Lastly, even if the refinery emissions were reduced to zero, any emissions from upstream and combustion of liquid fuels (e.g., in internal combustion engines) will result in emissions that also need to be mitigated to achieve “net zero” across this supply chain. Although the LD50 scenario (i.e., 2.10 Gbbl per year) and aggressive deployment of carbon capture can reduce the sectoral emissions by 77.6%, it still results in 47.6 MtCO2eq per year of emissions from the refining stage, 109 MtCO2eq per year of emissions from the crude upstream activities (i.e., extraction and transportation) and 827 MtCO2eq per year of emissions when these fuels are combusted (SI, Fig. S7). The decrease in GHG emissions in downstream fuel combustion is primarily driven by the reduction in GHG emissions from gasoline combustion. In the BL scenario, gasoline accounted for 56.8% of total fuel combustion GHG emissions, contributing 1184 MtCO2eq per year out of a total of 2087 MtCO2eq per year. In the LD50 scenario, gasoline contributes only 31.3% of total fuel combustion emissions, amounting to 259 MtCO2eq per year out of a total of 827 MtCO2eq per year (SI, Fig. S8). Note that PRELIM does not have an emissions factor inventory for the direct combustion of refinery-derived fuels, nor does it have emissions factor inventory for crude upstream activities. Hence, we adopted those emissions factors for downstream fuel combustion from the EIA54 and emissions factor for crude upstream activities from Sun et al.20 Consequently, further exploration of reductions across the supply chain is needed to achieve the societal net-zero targets.
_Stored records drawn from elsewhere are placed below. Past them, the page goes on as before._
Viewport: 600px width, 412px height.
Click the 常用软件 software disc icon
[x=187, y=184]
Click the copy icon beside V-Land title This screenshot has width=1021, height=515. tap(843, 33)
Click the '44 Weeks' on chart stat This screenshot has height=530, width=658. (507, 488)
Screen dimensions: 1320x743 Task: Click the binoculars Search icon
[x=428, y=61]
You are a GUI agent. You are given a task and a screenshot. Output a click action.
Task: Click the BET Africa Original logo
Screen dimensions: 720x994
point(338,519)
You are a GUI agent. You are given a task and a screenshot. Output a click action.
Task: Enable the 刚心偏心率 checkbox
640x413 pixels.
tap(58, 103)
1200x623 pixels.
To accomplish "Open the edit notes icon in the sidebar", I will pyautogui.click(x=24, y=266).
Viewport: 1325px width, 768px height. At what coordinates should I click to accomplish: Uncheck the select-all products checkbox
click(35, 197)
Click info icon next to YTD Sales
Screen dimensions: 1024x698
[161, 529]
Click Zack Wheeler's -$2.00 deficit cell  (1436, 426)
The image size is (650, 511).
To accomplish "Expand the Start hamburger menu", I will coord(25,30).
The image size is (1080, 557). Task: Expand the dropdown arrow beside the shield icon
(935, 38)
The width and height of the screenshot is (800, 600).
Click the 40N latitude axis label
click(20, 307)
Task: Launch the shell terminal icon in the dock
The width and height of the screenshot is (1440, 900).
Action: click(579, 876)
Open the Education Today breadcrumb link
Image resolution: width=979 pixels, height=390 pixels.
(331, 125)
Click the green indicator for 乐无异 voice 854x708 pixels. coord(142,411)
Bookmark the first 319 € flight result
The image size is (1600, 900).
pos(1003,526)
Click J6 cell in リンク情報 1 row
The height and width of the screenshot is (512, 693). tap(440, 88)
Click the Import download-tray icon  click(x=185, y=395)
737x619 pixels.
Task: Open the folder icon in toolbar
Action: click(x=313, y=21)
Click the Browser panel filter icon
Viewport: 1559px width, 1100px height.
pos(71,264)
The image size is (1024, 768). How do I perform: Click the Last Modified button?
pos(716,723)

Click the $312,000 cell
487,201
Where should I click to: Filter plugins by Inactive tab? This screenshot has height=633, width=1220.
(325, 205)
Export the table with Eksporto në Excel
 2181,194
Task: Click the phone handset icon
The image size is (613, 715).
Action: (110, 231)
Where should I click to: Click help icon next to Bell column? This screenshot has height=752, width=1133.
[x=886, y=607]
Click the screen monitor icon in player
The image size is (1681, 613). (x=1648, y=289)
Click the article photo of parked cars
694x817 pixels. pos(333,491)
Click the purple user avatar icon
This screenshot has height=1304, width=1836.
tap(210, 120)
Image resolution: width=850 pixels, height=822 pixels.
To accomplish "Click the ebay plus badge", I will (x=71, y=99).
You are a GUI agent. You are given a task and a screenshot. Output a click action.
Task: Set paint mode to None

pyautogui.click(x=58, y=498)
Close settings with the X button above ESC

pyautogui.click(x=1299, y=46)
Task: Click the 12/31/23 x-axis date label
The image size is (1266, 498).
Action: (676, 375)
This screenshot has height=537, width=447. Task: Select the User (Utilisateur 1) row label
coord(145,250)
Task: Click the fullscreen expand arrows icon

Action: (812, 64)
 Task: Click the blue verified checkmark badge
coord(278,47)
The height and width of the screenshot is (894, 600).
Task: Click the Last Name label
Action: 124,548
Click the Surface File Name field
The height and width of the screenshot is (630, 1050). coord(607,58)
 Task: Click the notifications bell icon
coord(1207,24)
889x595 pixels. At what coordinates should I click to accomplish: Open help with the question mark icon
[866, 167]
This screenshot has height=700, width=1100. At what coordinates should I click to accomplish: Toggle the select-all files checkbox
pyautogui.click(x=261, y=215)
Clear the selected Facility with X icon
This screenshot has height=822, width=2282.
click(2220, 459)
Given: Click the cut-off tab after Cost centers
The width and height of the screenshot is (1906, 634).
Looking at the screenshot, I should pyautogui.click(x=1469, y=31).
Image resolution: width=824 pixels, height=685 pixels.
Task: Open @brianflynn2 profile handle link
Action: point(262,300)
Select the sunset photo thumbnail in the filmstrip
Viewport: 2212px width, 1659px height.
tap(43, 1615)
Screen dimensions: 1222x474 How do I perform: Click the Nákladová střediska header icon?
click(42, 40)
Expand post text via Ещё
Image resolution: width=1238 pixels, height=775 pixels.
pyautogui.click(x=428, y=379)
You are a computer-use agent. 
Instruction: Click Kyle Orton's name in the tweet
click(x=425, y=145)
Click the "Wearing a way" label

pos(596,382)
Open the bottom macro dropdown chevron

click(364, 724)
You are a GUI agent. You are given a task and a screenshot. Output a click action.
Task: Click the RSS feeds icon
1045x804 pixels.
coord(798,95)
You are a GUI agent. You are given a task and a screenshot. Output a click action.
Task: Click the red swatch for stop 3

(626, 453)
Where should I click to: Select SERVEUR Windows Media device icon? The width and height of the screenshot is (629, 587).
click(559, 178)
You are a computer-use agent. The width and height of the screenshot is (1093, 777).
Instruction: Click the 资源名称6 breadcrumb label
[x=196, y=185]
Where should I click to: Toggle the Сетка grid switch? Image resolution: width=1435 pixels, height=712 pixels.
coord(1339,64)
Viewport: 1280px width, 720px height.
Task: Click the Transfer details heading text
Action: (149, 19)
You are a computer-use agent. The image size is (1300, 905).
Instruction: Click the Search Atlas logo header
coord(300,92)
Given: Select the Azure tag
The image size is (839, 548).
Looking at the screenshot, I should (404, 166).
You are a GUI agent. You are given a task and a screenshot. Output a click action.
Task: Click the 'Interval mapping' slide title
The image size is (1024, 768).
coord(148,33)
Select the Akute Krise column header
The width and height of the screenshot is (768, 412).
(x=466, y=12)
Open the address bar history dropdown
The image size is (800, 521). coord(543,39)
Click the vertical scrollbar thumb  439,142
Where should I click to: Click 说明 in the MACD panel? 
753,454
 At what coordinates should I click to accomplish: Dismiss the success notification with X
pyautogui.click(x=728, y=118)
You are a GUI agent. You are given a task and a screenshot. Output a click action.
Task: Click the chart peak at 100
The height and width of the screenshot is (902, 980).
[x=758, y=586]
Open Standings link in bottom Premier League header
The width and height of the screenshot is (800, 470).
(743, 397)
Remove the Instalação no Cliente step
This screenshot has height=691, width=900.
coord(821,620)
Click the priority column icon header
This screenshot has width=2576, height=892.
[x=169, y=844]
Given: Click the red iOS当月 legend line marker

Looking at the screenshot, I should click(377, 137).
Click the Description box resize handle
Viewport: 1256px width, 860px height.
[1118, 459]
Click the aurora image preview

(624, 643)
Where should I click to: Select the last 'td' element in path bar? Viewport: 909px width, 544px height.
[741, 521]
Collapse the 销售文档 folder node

Emissions reduction potential and CO2 avoidance cost of carbon capture for U.S. refineries

Fig. 2 shows that the CO2 avoidance cost associated with CO2 capture from 8 different individual/grouped (i.e., AT & VDU, CNR, FCC, Coker, hydrotreaters, SMR, steam boiler and other units) process units in U.S. refineries varies by more than an order of magnitude (from $83.5 per t to exceeding $1360 per t CO2 avoided), under an MD50 scenario when the crude proxy (i.e., a mix of different crudes from different oil fields) with low API gravity and high sulfur content (i.e., heavy/sour crude proxy) is processed. The cost would be different if the crude proxy had high API gravity and low sulfur content (i.e., light/sweet crude proxy), as less energy is generally required for refineries to process such crude compared to a heavy/sour crude proxy. Comparing these costs to current U.S. carbon prices (e.g., $75.0 per t CO2 in 2025 from California's Low Carbon Fuel Standard), it is unlikely to see carbon capture deployed on any of these units as the current price is not only insufficient but also highly volatile, reducing the incentive for long-term investment. As shown in Fig. 2A and B, if carbon prices were to increase to $100 per t and $150 per t, 11.6 MtCO2eq per year (12.3%) and 53.0 MtCO2eq per year (56.4%) of the total potential avoided emissions (94.0 MtCO2eq per year), respectively, could be achieved. A carbon price of $400 per t is required to unlock 93.8 MtCO2eq per year of emissions reductions, representing 99.8% of the total mitigation potential. For comparison, Canada's federal carbon price is scheduled to reach CAD 170 per t CO2 by 2030 (∼122 $ per t CO2).55 At this level, the model indicates that FCC units at medium and deep conversion refineries and SMR units at deep conversion refineries in PADD 3 would deploy CCS, achieving 16.6 MtCO2eq per year (17.6%) of emissions reductions. These are associated with very high-cost carbon capture deployment cases within hydroskimming refineries, such as steam boilers.
image file: d5su00853k-f2.tif
Fig. 2 (A) CO2 avoidance cost curve of carbon capture and storage in different process units in U.S. refineries under MD50 scenario with heavy/sour crude proxies input. (B) CO2 avoidance cost curve of carbon capture in different PADD regions in U.S. refineries under MD50 scenario with heavy/sour crude proxies input. (C) Distribution of CO2 avoidance cost of carbon capture in different refinery configurations grouped by PADD regions. Each rectangle in (A) and (B) represents an individual/grouped process unit in different refinery configurations in different PADD regions. X-Axis for (A) and (B) are the cumulative annual avoided CO2 by mass (MtCO2eq per year). X-Axis for (C) represents different refinery configurations from 0 to 6 based on PRELIM classification (SI, Table S1). Y-Axis upper limits are set to be 250, 250 and 400 $ per tCO2 respectively. The detailed CO2 avoidance cost under different fuel demand and crude quality scenarios is presented in Dataset S1 in SI. ADU/VDU – atmospheric distillation unit & vacuum distillation unit. CNR – catalytic naphtha reformer. FCC/RFCC – fluid catalytic cracker & residue fluid catalytic cracker. Hydrotreaters – naphtha hydrotreater (NHT), kerosene hydrotreater (KHT), diesel hydrotreater (DHT), FCC post hydrotreater (FCC PHT), Coker naphtha hydrotreater (Coker NHT) & residue hydrotreater (RHT). SMR – steam methane reforming.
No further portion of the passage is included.